Di samping itu, menurut Igun Wicaksono selaku Ketua Umum Asosiasi Pengemudi Ojek Daring Garda Indonesia mengatakan bahwasannya terkait kenaikan tarif ojek online harus mempertimbangkan aturan Pertamina terkait harga Bahan Bakar Minyak (BBM). Pasalnya faktor utama dari komponen tarif ojol adalah BBM. Saat ini, harga BBM jenis Pertalite yang biasa digunakan para mitra pengemudi ojol memang belum mengalami perubahan. Namun Pertamina menyebutkan bahwa adanya pembatasan pembelian BBM jenis Pertalite, Maka hal ini berdampak pada para mitra pengemudi ojol, baik itu dalam segi pendapatan dari pengemudi ojol. 
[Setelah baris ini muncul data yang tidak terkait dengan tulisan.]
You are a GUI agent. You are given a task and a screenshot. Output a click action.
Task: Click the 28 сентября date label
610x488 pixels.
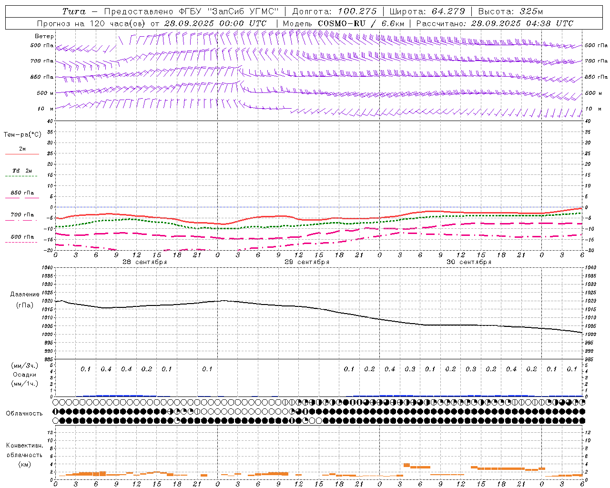144,262
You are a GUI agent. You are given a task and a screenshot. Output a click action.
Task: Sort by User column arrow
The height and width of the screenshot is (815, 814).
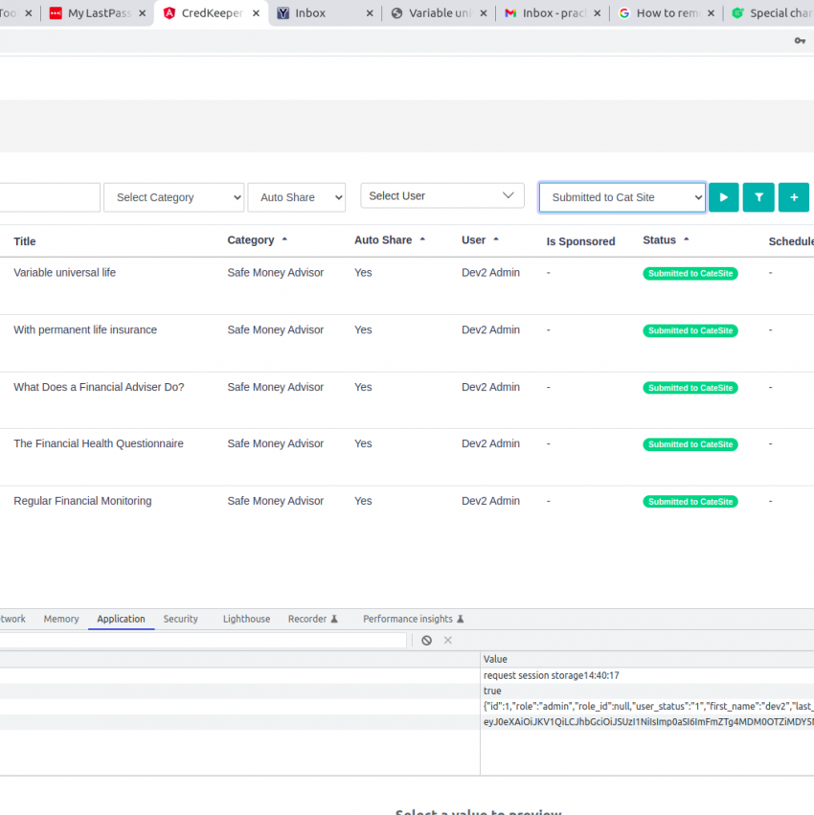pyautogui.click(x=496, y=239)
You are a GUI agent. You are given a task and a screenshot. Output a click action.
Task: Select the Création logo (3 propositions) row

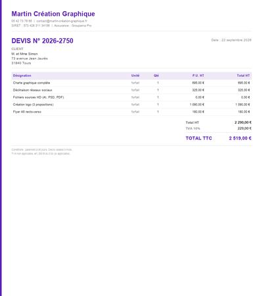(x=132, y=105)
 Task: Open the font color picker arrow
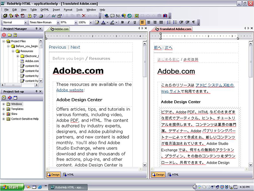[108, 22]
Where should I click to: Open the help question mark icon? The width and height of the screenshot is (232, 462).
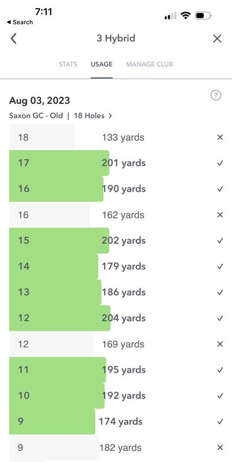point(216,95)
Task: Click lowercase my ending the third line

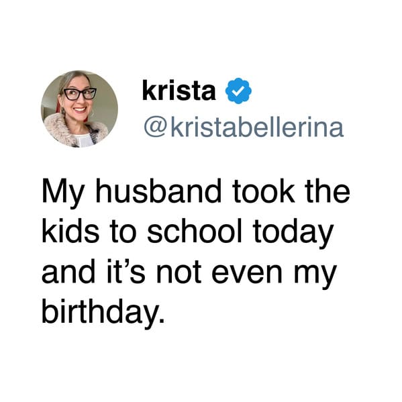Action: [x=315, y=277]
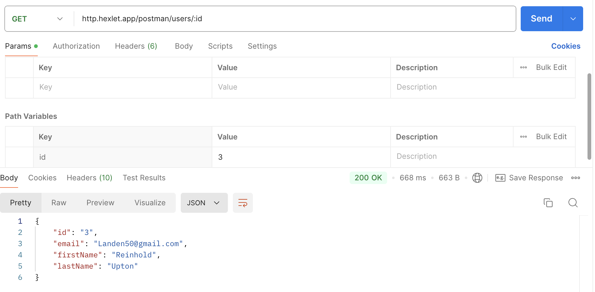Open search in response with magnifier icon

coord(573,203)
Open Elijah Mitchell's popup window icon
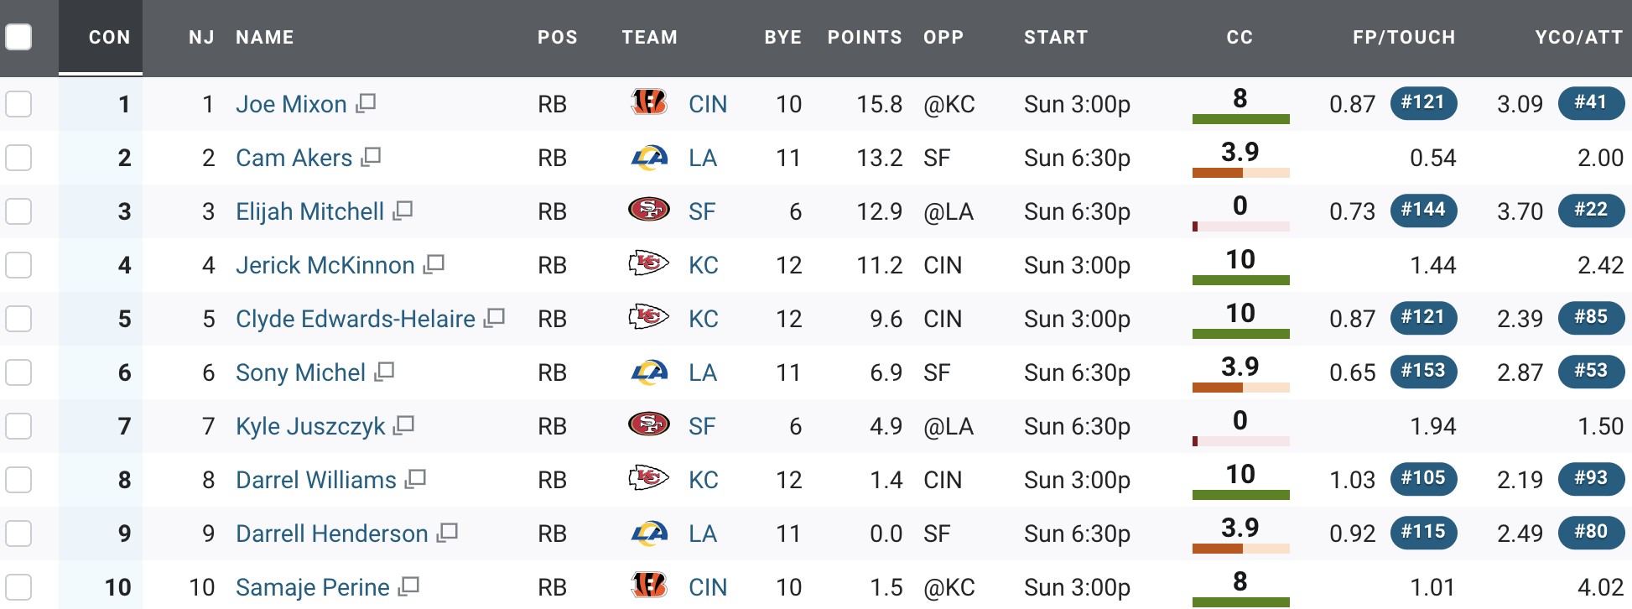 click(x=403, y=211)
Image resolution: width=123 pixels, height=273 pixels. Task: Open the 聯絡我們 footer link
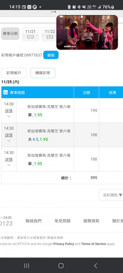tap(33, 221)
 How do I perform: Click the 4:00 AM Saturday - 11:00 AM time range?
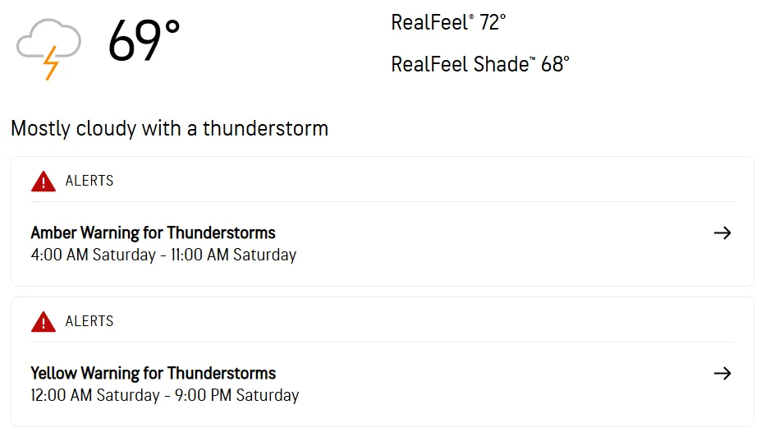pyautogui.click(x=163, y=255)
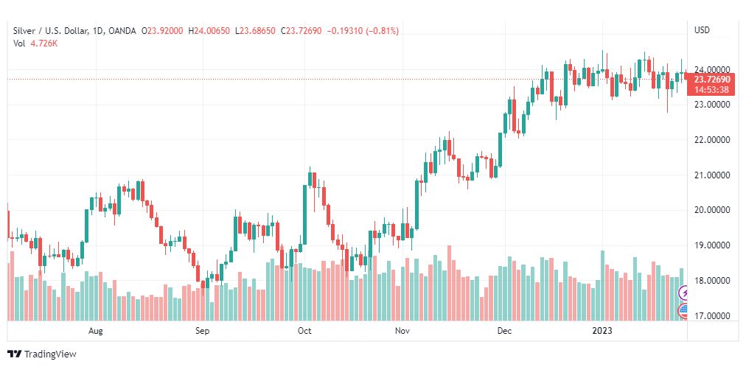Click the 24.00000 price axis label
Image resolution: width=746 pixels, height=367 pixels.
712,69
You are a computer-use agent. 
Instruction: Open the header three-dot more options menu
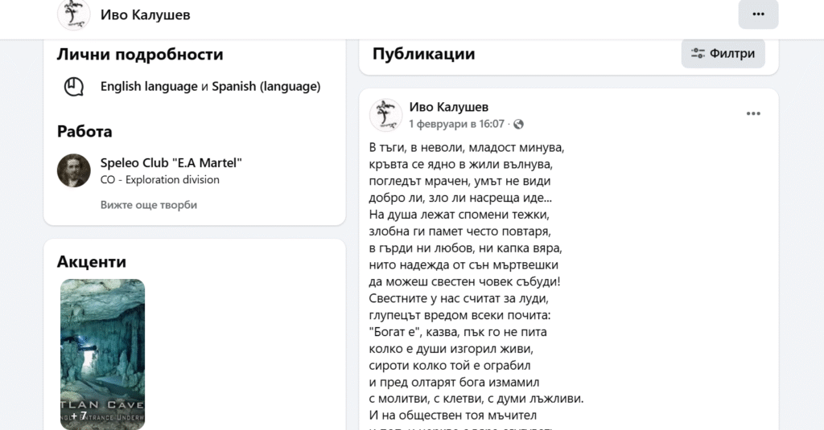point(758,14)
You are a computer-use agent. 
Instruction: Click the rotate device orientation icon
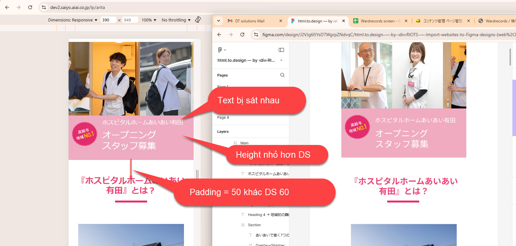click(x=198, y=20)
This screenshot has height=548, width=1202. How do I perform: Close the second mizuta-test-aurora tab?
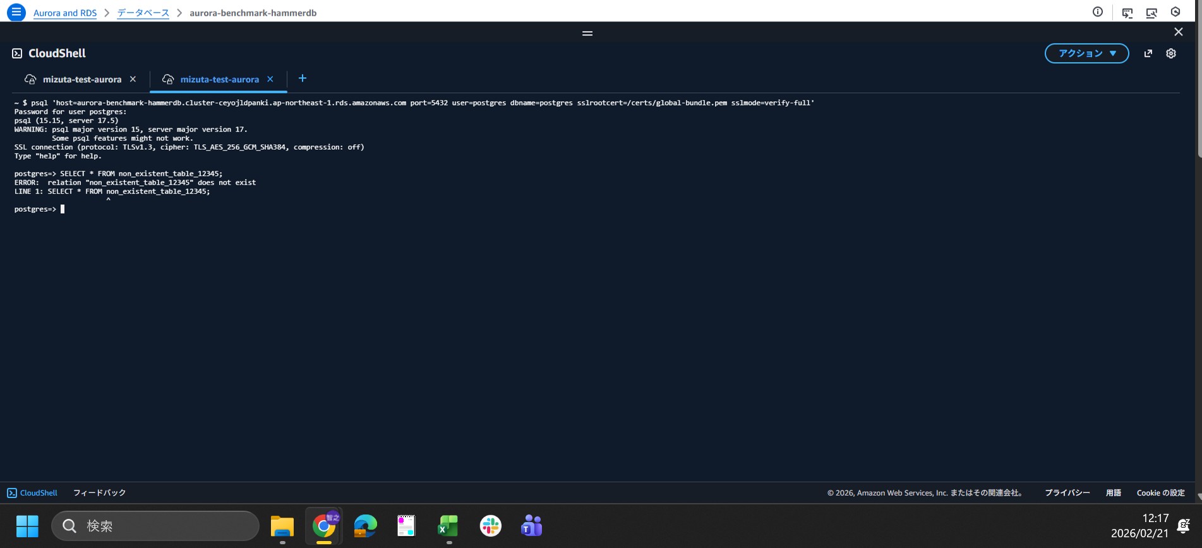pos(270,79)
Jika melihat dari segi bentuk dalam industri dari transportasi online, termasuk ojol tersebut, itu dinamakan multisided-market dimana ada banyak jenis konsumen yang “dilayani” oleh sebuah platform. Bukan hanya dari sisi mitra driver saja, namun juga dari sisi konsumen akhir/penumpang dan pelaku UMKM (mitra penjual makanan-minuman). Dengan adanya permintaan industri bersifat elastis, maka sudah pasti mitra driver yang akan rugi karena secara total pendapatan akan menurun dan sudah pasti dari sisi konsumen penumpang mengalami penurunan permintaan, sesuai menurut hukum ekonomi.